CEO and founder Paul Taylor confirmed the news alongside a landmark financial milestone: $100M in annual revenue for the first time, representing a 57% year-over-year increase.

Revenue Over Valuation

Taylor was pointed in his messaging around how Thought Machine measures success — and it's not valuation.

"We are trying to put less emphasis on valuation and more emphasis on commercial success. Hitting revenue targets is a far better indicator of success than saying 'look how valuable we are'."

Taylor declined to disclose a current valuation. The company was last publicly valued at $2.7 billion following a 2022 round that included Morgan Stanley. Investor Molten Ventures had written down its stake by nearly 40% between early and late 2024, before revising it upward to £6.6M by March 2026.

Shrinking Losses, Growing Deals

Alongside the revenue surge, Thought Machine significantly improved its bottom line:

  • Losses reduced from nearly £70M to ~£12M
  • Headcount grew to approximately 530 employees, up 90+ in the year ending 2025
  • New contracts signed with a major Canadian bank and an Australian bank

Taylor attributed the loss reduction not to cost-cutting — operating costs have remained broadly flat over four years — but to rising deal values and growing platform usage. Thought Machine charges clients a usage-based fee tied to the number of live bank accounts on its platform.

"A banking client will start small with a few hundred thousand accounts live and they put more and more traffic through it."
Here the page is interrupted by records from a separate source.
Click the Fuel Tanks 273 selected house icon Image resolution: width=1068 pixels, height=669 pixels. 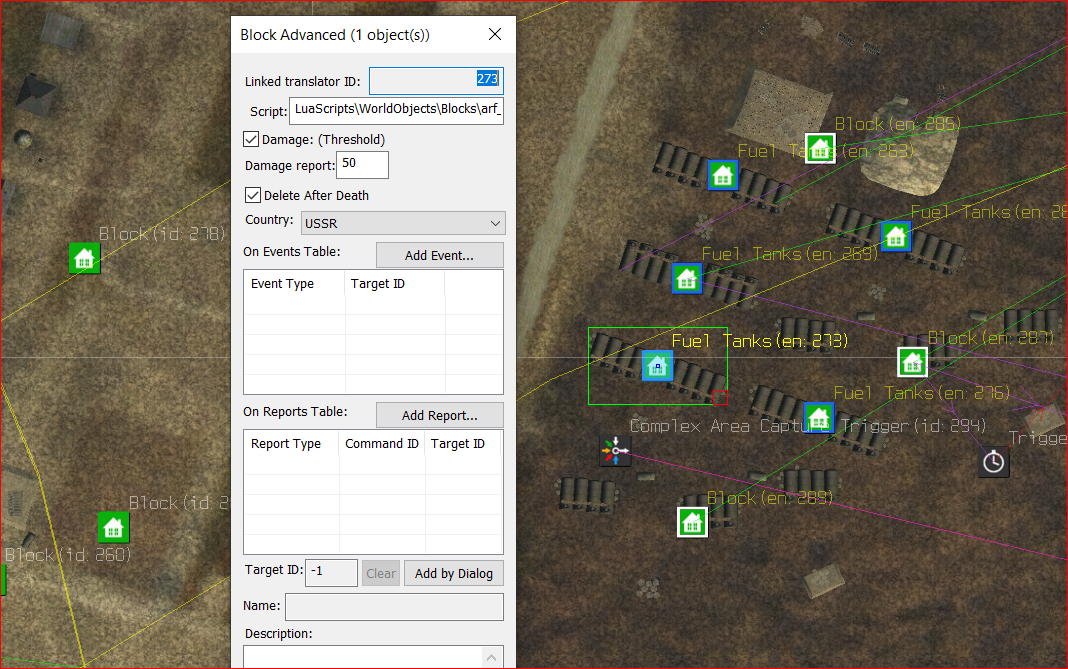[657, 366]
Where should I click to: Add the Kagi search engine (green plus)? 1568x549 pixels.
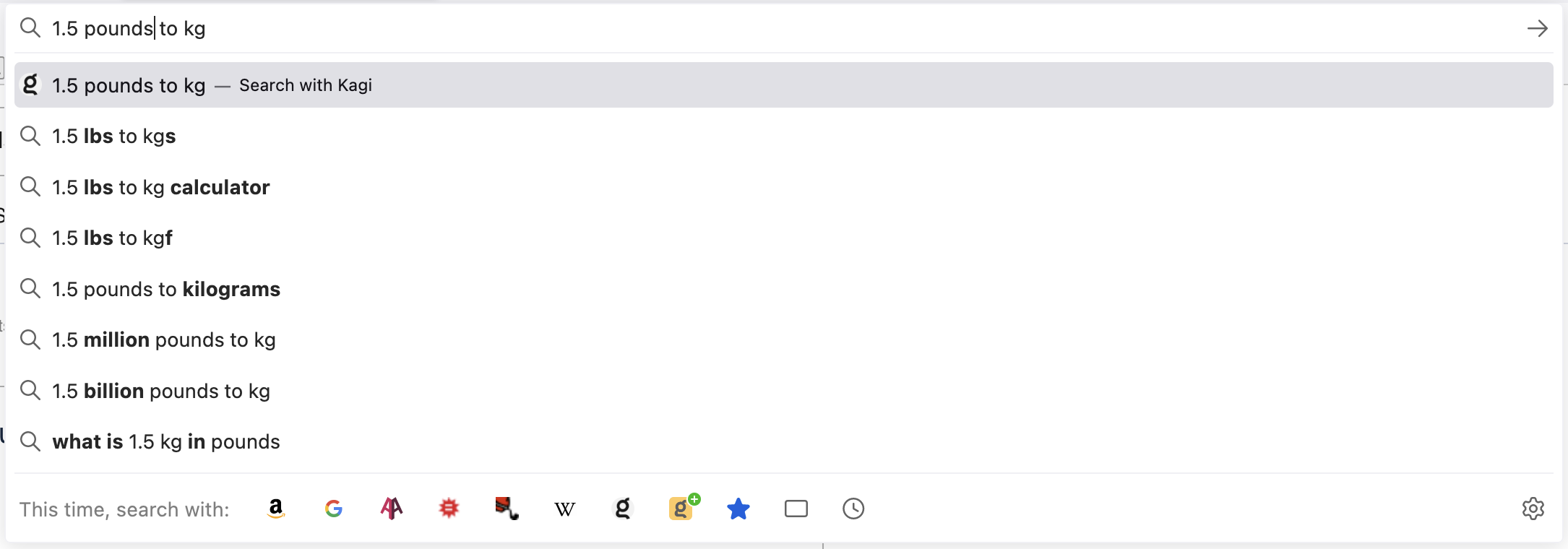click(681, 508)
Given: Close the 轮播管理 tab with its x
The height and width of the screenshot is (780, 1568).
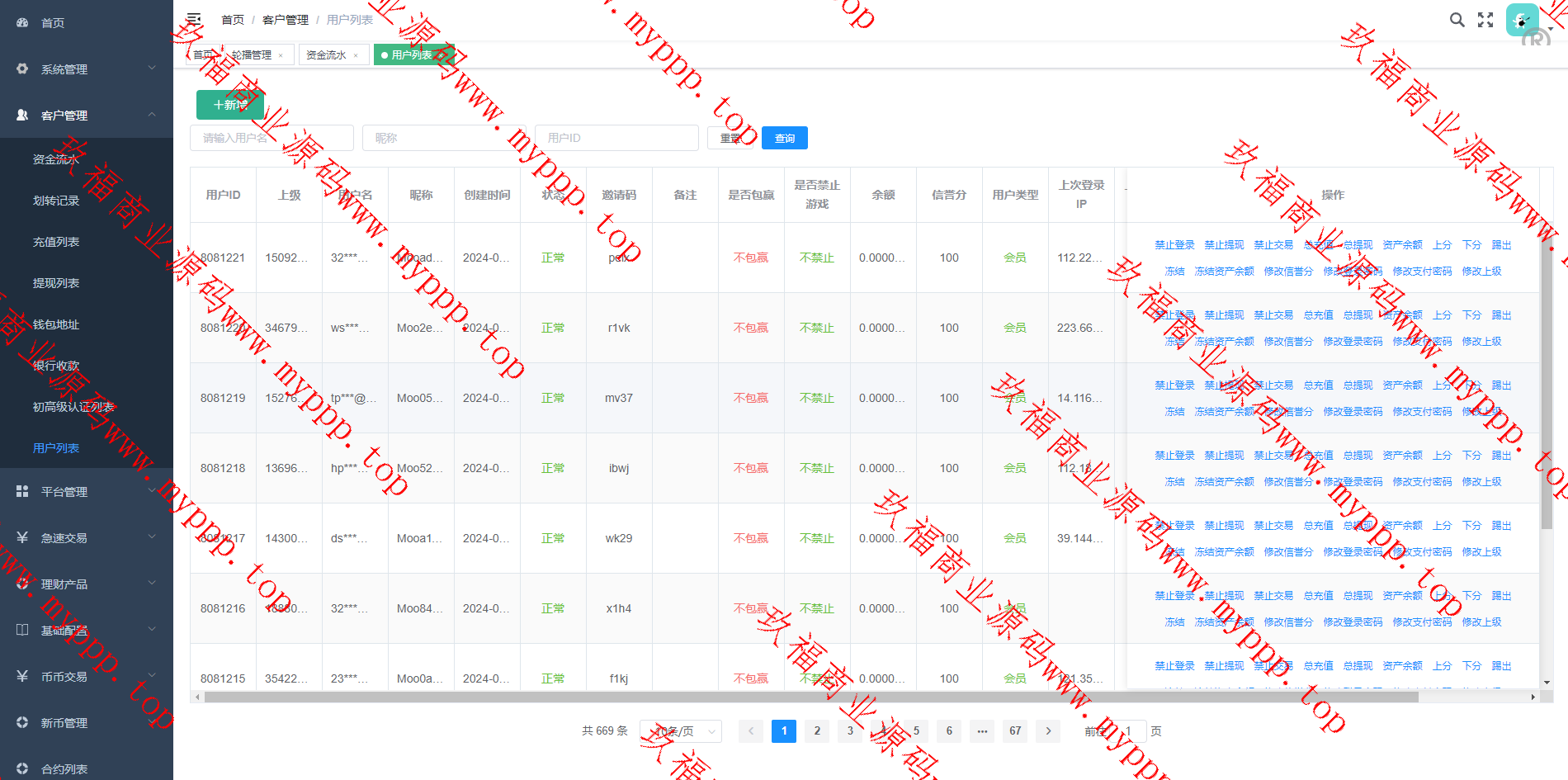Looking at the screenshot, I should (x=281, y=55).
Client Base and Market Mix

Thought Machine operates in the cloud banking infrastructure space alongside competitors including 10x Banking, Mambu, and Starling Bank's Engine. Its client roster includes Lloyds, JP Morgan Chase, Intesa Sanpaolo, and Lunar.

Despite being UK-headquartered, only about 15% of revenues come from the UK. Its largest market is the US, where it maintains offices in New York and Miami, followed by Australia and Latin America.

IPO Ambitions — But Not Yet

Thought Machine has long been considered a London IPO candidate, but Taylor poured cold water on near-term expectations.

"I would just love to get the London stock market going again; it's just been in the doldrums for five years. But we have to act responsibly to the shareholders. If you look at the recent results on Nasdaq, it is just very, very impressive."

He confirmed the company will not go public before 2028 at the earliest, citing difficult market conditions in London.

UK Business Climate

On the broader UK startup environment, Taylor was candid, noting "wave after wave of anti-business sentiment" since Labour took power — pointing specifically to increases in employers' national insurance contributions. That said, he stopped short of pessimism, calling UK entrepreneurs "wildly optimistic" and unlikely to be deterred by policy headwinds.